Gewachsen ist das Programm aus einem Handlungs- und Maßnahmenpaket, das die Landesregierung Nordrhein-Westfalens als Reaktion auf eine Reihe von Fällen heftiger sexualisierter Gewalt erlassen hatte. Dazu gehörten die Missbrauchsfälle in Lüdge und Bergisch Gladbach, die 2018 und 2019 bekannt wurden.
Psychologin: Kinder und Jugendliche sind ständig mit Gewalt konfrontiert
Das Land entschied unter anderem die Förderung neuer Beratungsstrukturen für betroffene Kinder und Jugendliche. Sankt Augustin und Niederkassel bauten bereits bestehende Beratungsstellen aus, zuständig für den Rest des Kreises entstand die in Siegburg und Bornheim ansässige Fachstelle. Ihre Arbeit begann im Oktober 2021.
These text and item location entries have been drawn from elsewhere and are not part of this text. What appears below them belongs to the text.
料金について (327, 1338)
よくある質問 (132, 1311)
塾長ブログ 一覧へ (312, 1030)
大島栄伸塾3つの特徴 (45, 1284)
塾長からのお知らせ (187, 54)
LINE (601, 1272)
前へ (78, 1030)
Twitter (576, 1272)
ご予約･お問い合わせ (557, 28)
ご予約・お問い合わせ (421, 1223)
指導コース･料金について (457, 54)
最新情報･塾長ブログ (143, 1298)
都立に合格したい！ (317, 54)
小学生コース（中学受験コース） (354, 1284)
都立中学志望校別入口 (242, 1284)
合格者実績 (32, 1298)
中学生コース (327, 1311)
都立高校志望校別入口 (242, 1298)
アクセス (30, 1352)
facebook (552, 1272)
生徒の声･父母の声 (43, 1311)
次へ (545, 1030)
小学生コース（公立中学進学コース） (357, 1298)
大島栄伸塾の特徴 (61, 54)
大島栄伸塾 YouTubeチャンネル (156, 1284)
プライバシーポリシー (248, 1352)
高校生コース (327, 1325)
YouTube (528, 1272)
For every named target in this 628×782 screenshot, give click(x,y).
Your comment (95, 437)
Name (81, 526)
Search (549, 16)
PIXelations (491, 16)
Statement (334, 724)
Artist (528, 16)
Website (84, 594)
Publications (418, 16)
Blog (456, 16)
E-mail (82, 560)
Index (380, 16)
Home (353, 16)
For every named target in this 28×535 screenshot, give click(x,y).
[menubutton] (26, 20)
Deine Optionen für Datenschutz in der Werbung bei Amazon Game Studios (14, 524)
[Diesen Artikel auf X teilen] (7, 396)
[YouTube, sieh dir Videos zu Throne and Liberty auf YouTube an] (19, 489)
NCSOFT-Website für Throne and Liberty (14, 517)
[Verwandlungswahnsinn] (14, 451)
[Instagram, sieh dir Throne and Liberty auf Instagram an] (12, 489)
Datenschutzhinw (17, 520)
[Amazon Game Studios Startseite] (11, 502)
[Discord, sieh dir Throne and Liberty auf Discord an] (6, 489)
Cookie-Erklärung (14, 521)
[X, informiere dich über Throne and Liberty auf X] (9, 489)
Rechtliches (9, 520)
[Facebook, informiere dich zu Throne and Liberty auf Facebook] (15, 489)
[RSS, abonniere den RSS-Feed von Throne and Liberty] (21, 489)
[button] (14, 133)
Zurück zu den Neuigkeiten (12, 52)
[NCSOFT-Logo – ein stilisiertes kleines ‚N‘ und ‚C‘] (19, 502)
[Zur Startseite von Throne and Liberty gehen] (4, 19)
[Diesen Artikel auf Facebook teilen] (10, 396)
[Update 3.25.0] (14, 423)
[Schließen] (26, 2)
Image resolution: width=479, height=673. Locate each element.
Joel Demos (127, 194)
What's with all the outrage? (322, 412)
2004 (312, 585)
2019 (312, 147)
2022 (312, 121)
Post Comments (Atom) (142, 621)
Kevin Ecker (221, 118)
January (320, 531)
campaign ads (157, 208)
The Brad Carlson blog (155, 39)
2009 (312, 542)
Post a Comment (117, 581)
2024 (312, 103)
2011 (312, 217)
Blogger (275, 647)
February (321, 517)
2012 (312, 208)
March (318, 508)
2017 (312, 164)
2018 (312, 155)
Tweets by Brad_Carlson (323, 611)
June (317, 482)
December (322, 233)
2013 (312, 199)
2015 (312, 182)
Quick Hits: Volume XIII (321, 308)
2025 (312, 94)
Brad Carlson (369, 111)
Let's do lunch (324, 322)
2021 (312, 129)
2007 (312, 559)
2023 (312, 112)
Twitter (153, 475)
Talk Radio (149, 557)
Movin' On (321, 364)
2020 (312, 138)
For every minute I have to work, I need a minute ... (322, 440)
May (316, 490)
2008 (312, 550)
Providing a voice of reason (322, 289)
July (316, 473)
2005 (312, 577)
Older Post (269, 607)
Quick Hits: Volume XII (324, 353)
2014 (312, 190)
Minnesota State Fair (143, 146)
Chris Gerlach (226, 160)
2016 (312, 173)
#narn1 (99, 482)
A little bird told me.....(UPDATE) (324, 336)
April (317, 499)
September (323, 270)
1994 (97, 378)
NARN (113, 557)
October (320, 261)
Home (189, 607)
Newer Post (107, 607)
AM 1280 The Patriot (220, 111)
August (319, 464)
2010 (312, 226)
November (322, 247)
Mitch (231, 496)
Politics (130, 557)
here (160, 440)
Es habe zu Beginn kein Konzept für die Arbeit der neuen Fachstelle gegeben, berichtet Volker Neuhaus, man habe „Pionierarbeit“ geleistet: „Aus den Fragen, die uns entgegenkamen, haben wir unser Konzept gebaut und uns da ganz nach den Bedarfen gerichtet.“
Heute bietet die Psychologin Sarah Kreye mit drei weiteren Mitarbeitenden Einzelberatungen für Betroffene sowie Präventionsangebote in beispielsweise Schulen an. Letztere würden wegfallen, wenn es Kapazitätsengpässe geben sollte; die vertraulichen Beratungen bilden den Kern des Angebots der Fachstelle, sagt Kreye.
Sexualisierte Gewalt ist ein alltägliches Thema, das überall präsenter wird. Desto mehr Erwachsene zeigen, dass sie das wissen und ernst nehmen, desto mehr Kinder und Jugendliche schaffen es auch, etwas zu erzählen.
Diese können nach Terminvereinbarung telefonisch, persönlich oder über einen anonymen Chat erfolgen. Kinder, Jugendliche und Erwachsene bis zum Alter von 21 Jahren erhalten hier erste Hilfeleistungen im Umgang mit sexualisierter Gewalt. Je nach Bedarf vermitteln Sarah Kreye und ihr Team die Betroffenen dann an beispielsweise therapeutische Angebote weiter. Die Anliegen der Betroffenen seien sehr unterschiedlich, berichtet die Psychologin: „Das geht von kursierenden Nacktbildern in Schulen bis zu innerfamiliärer sexualisierter Gewalt oder Vergewaltigung auf einer Party“.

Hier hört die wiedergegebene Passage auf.